Gene-environment interaction in patterns of adolescent drinking: regional residency moderates longitudinal influences on alcohol use
- PMID: 11371711
Gene-environment interaction in patterns of adolescent drinking: regional residency moderates longitudinal influences on alcohol use
Abstract
Background: Drinking frequency escalates rapidly during adolescence. Abstinence declines markedly, and drinking monthly or more often becomes normative. Individual differences in adolescent drinking patterns are large, and some patterns are predictive of subsequent drinking problems; little, however, is known of the gene-environment interactions that create them.
Methods: Five consecutive and complete birth cohorts of Finnish twins, born 1975-1979, were enrolled sequentially into a longitudinal study and assessed, with postal questionnaires, at ages 16, 17, and 18.5 years. The sample included 1786 same-sex twin pairs, of whom 1240 pairs were concordantly drinking at age 16. Maximum likelihood models were fit in longitudinal analyses of the three waves of drinking data to assess changes in genetic and environmental influences on alcohol use across adolescence. Secondary analyses contrasted twin pairs residing in rural versus those in urban environments to investigate gene-environment interactions.
Results: Longitudinal analyses revealed that genetic factors influencing drinking patterns increased in importance across the 30-month period, and effects arising from common environmental influences declined. Distributions of drinking frequencies in twins residing in urban and rural environments were highly similar, but influences on drinking varied between the two environments. Genetic factors assumed a larger role among adolescents residing in urban areas, while common environmental influences were more important in rural settings.
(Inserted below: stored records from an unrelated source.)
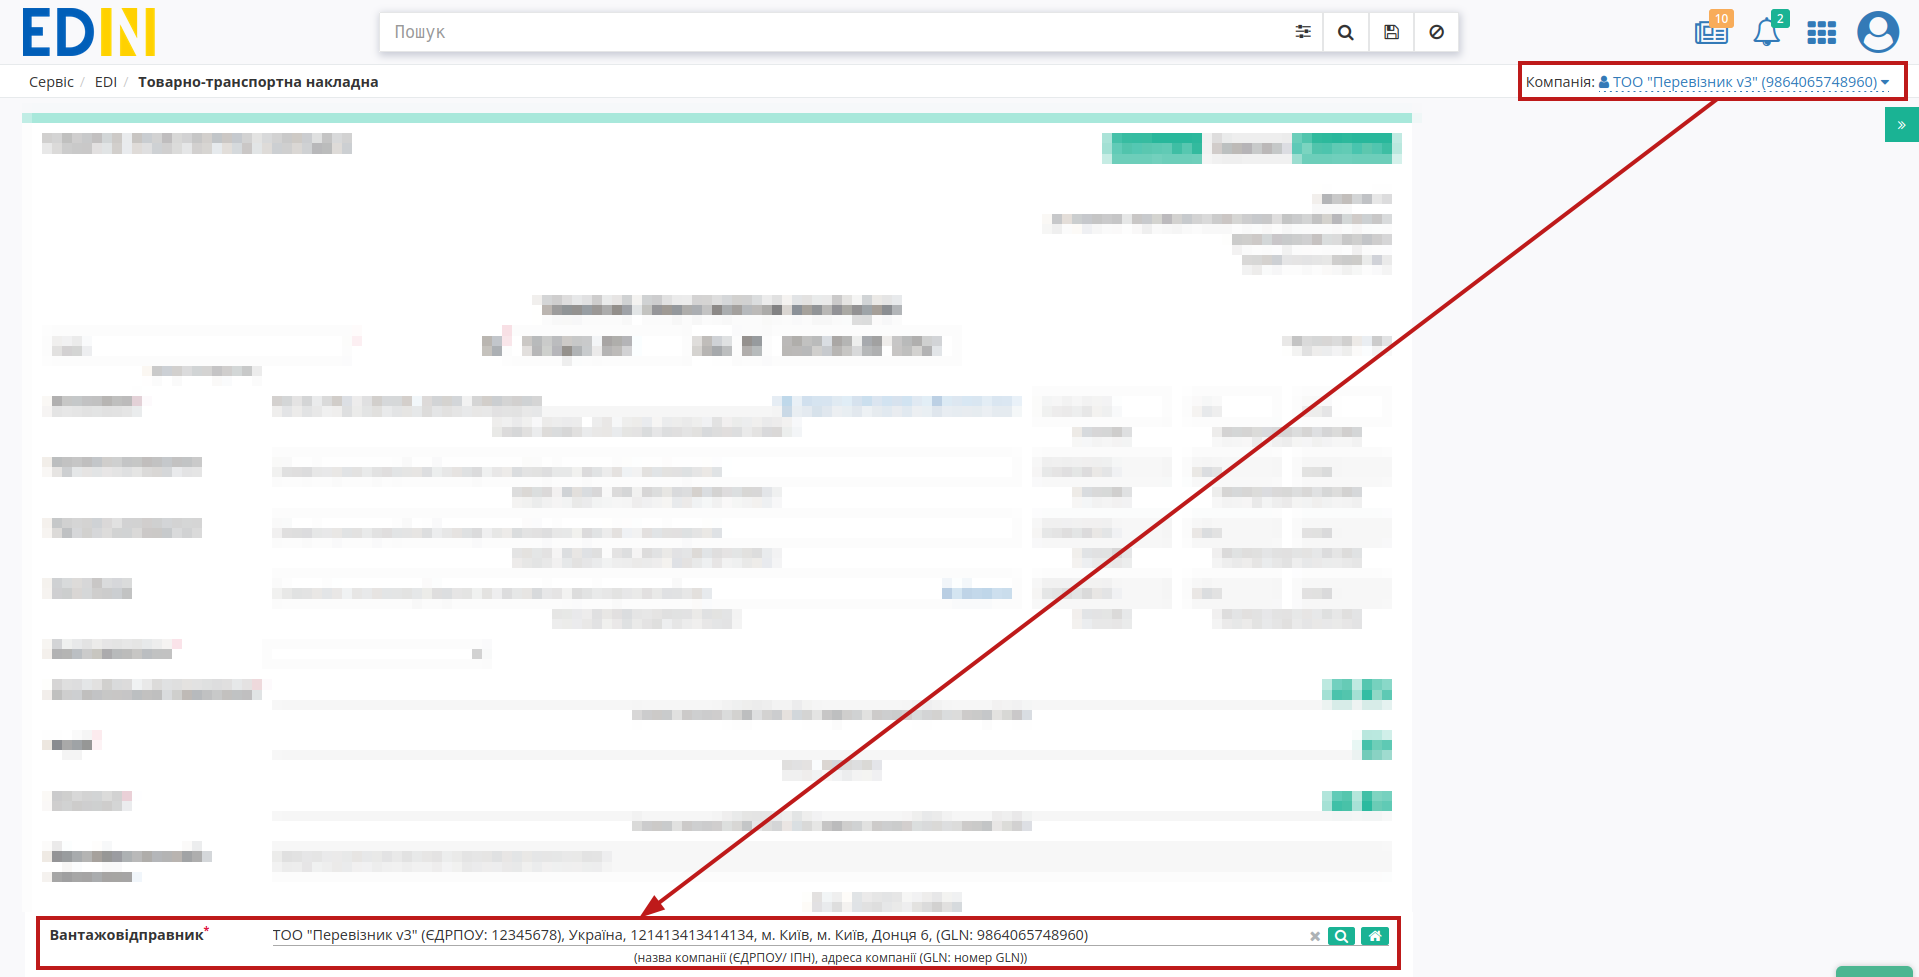This screenshot has width=1919, height=977.
Task: Go to the Сервіс breadcrumb
Action: tap(51, 82)
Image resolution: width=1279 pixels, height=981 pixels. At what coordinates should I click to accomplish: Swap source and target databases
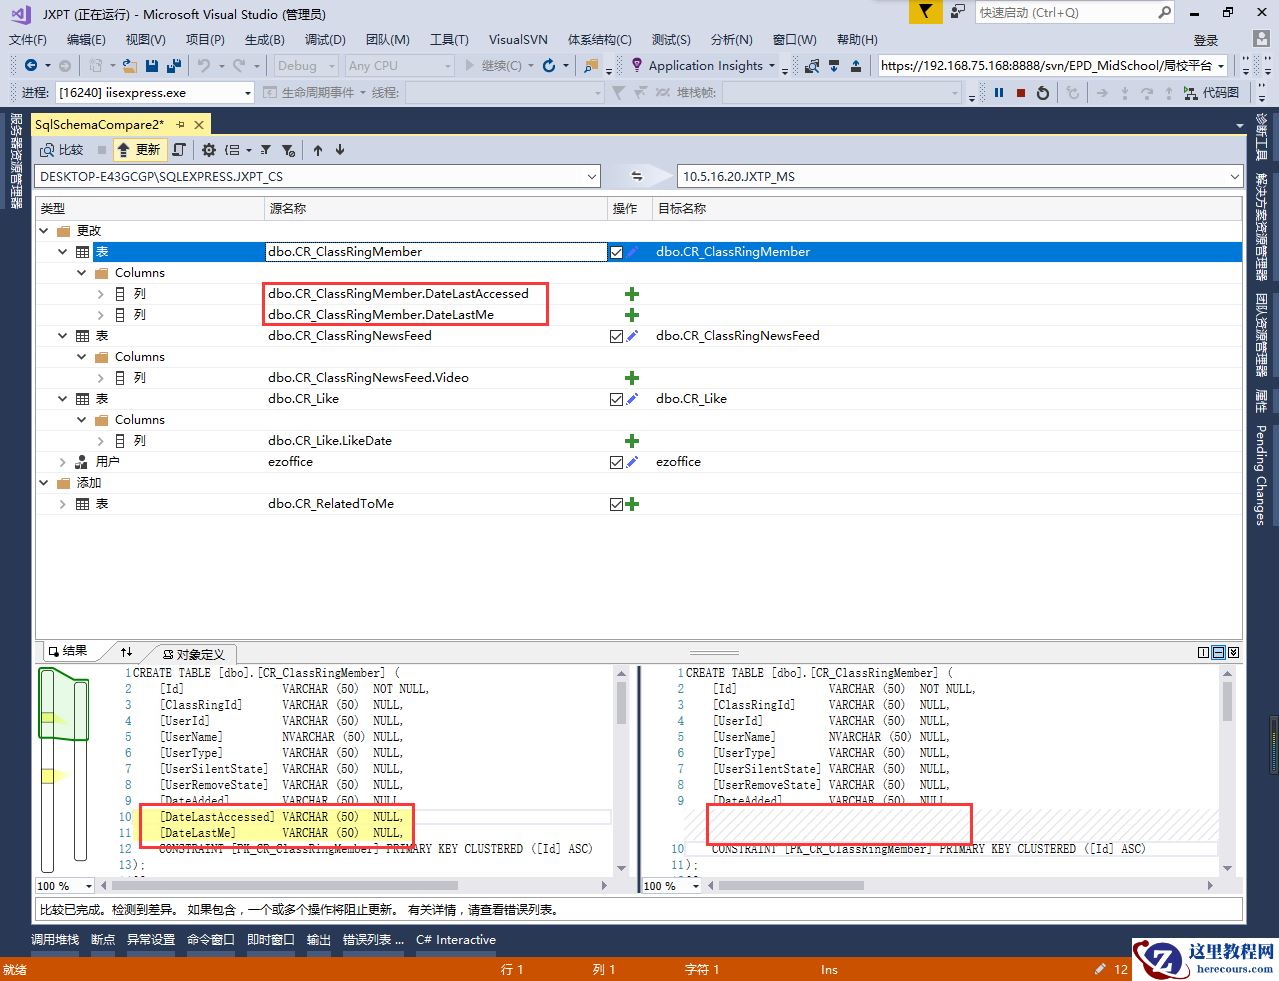pyautogui.click(x=636, y=176)
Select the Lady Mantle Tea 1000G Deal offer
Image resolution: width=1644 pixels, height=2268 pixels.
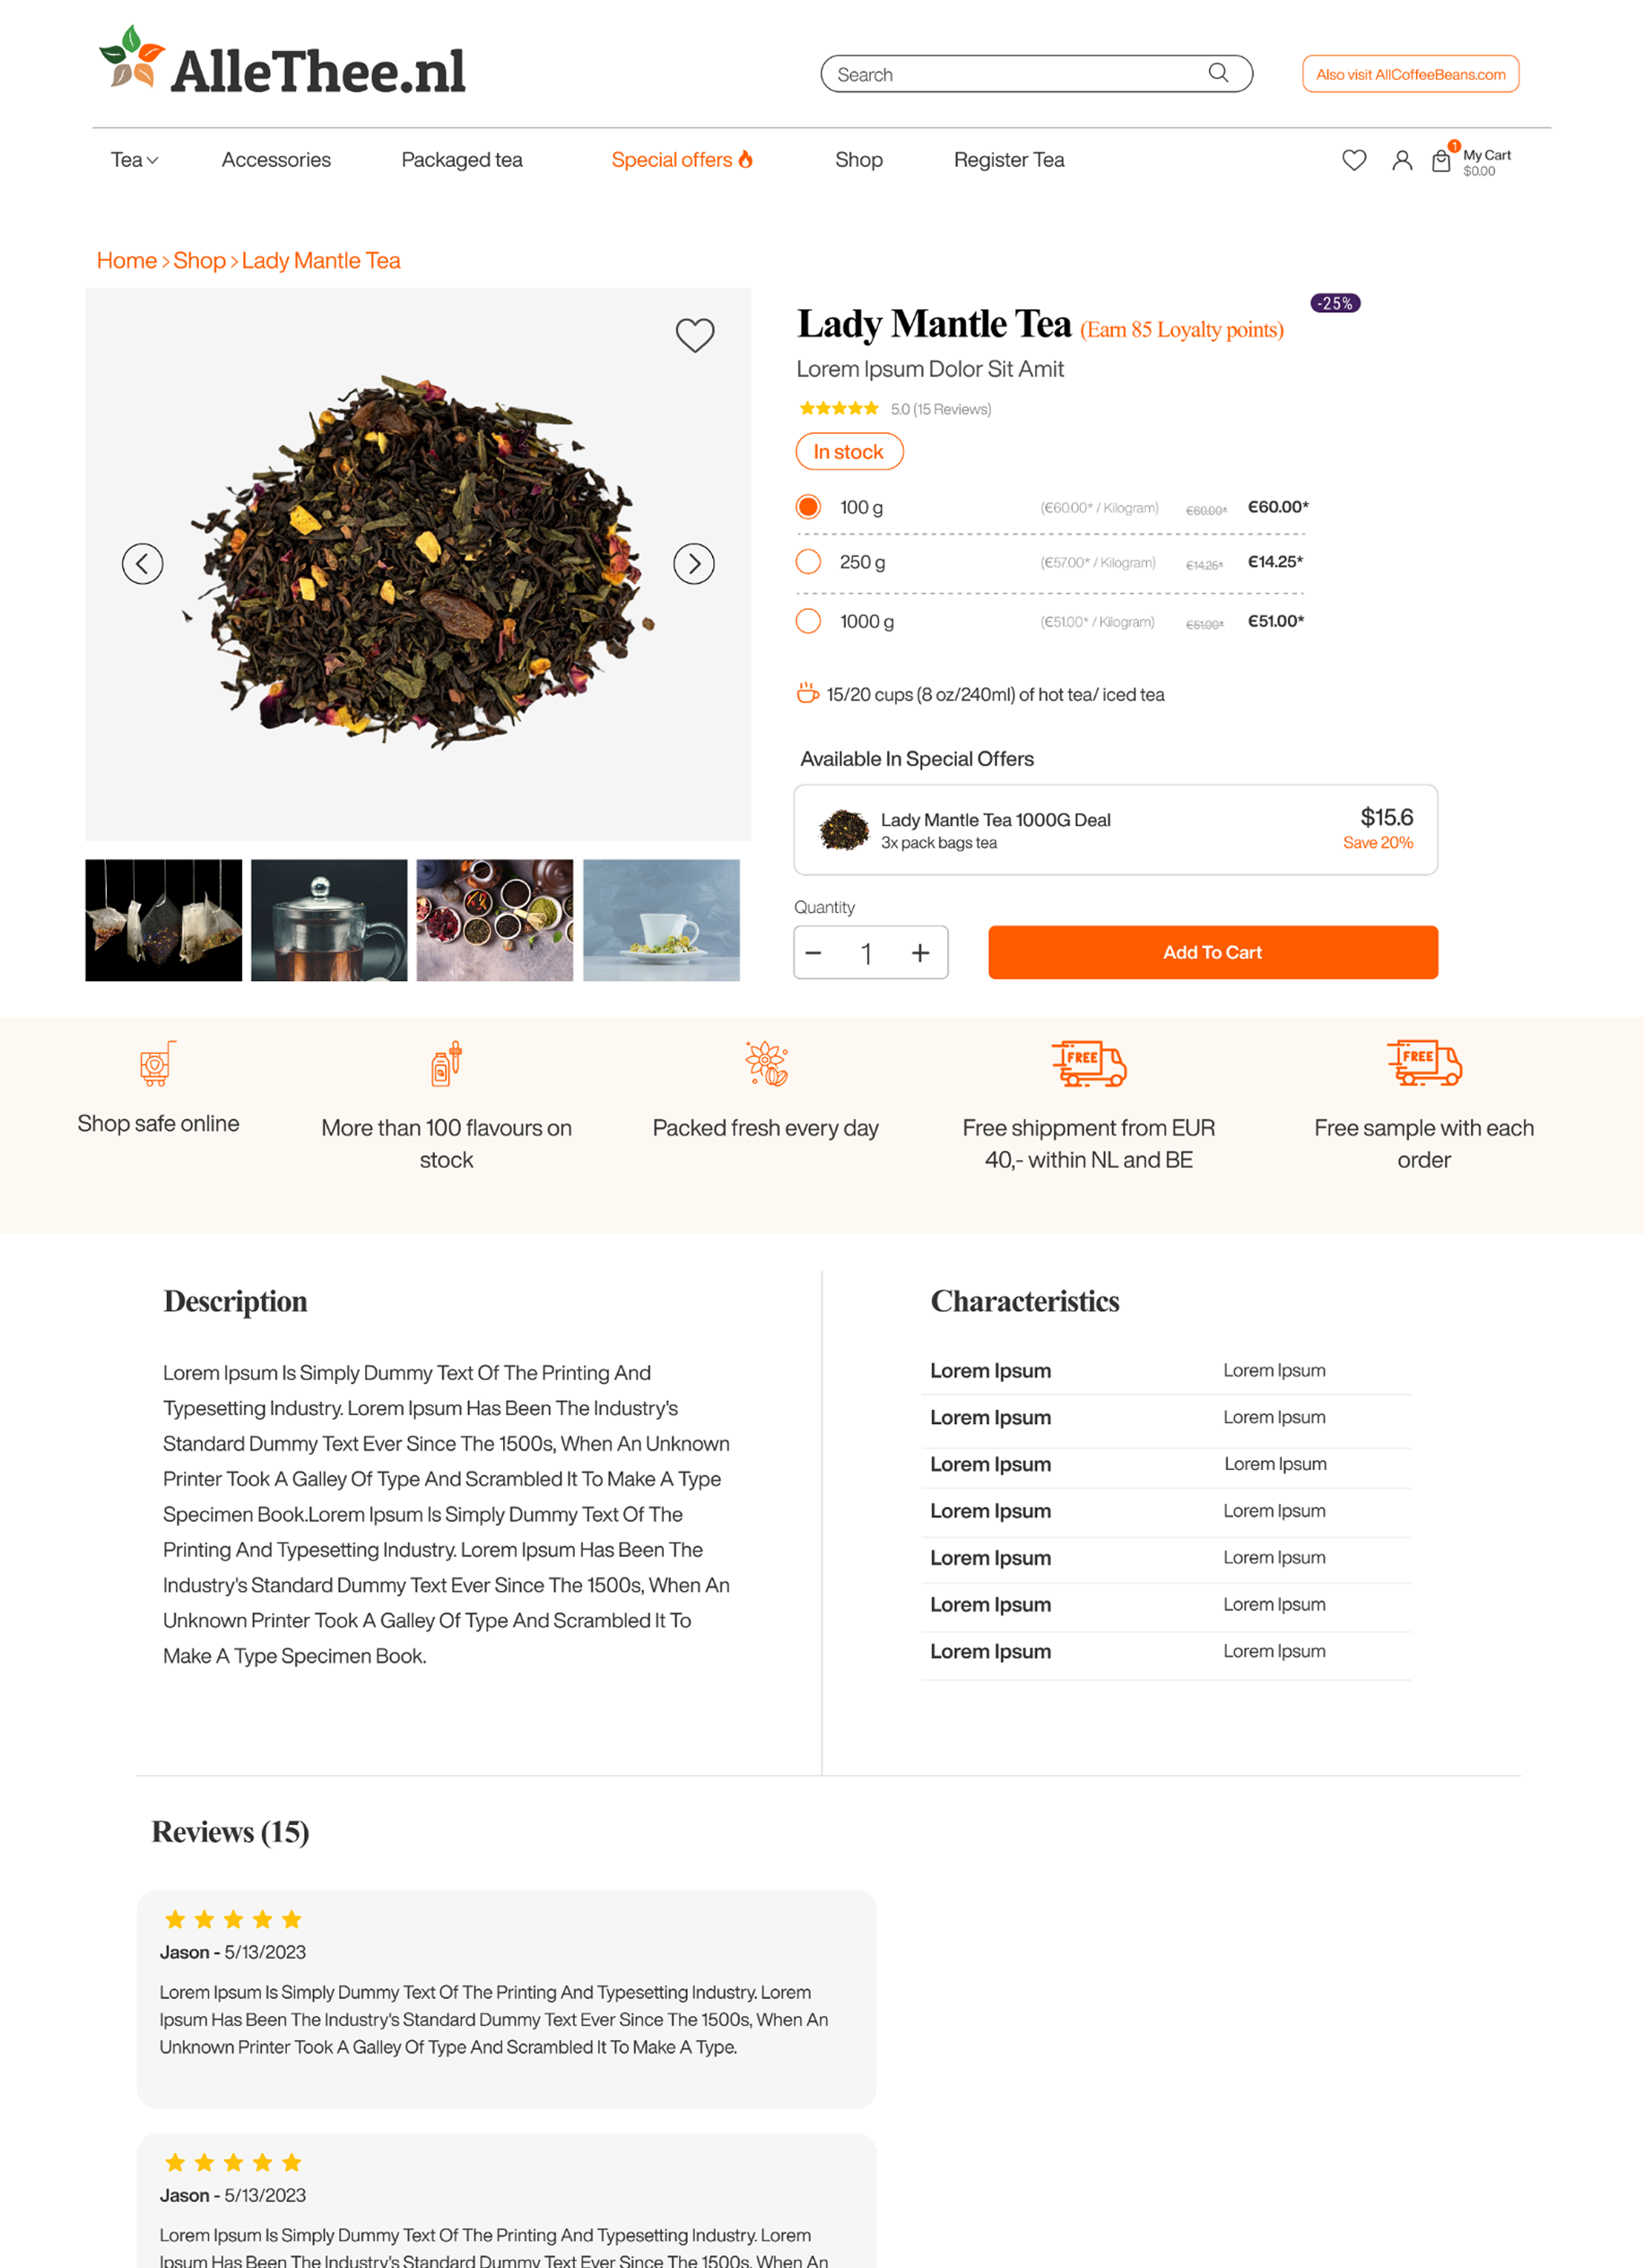pos(1116,830)
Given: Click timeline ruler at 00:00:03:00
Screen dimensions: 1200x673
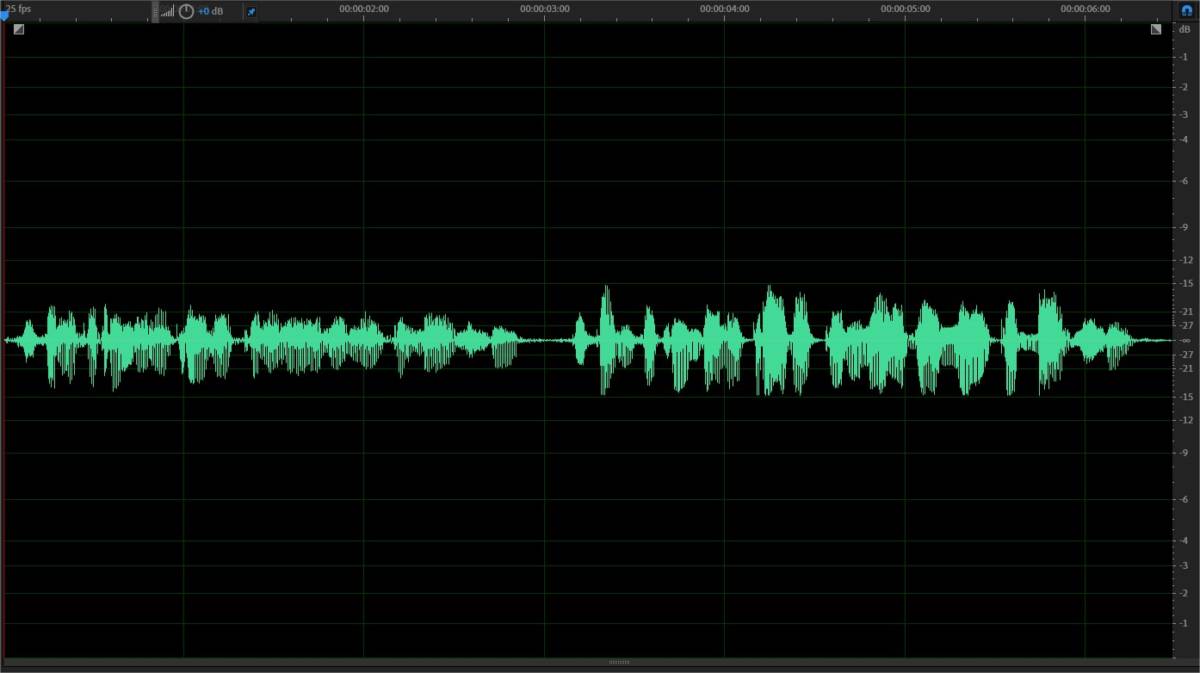Looking at the screenshot, I should pos(545,9).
Formal modeling of the data established a significant gene-environment interaction.
Conclusions: The results document the changing impact of genetic and environmental influences on alcohol use across adolescence. Importantly, the results also reveal a significant gene-environment interaction in patterns of adolescent drinking and invite more detailed analyses of the pathways and mechanisms by which environments modulate genetic effects.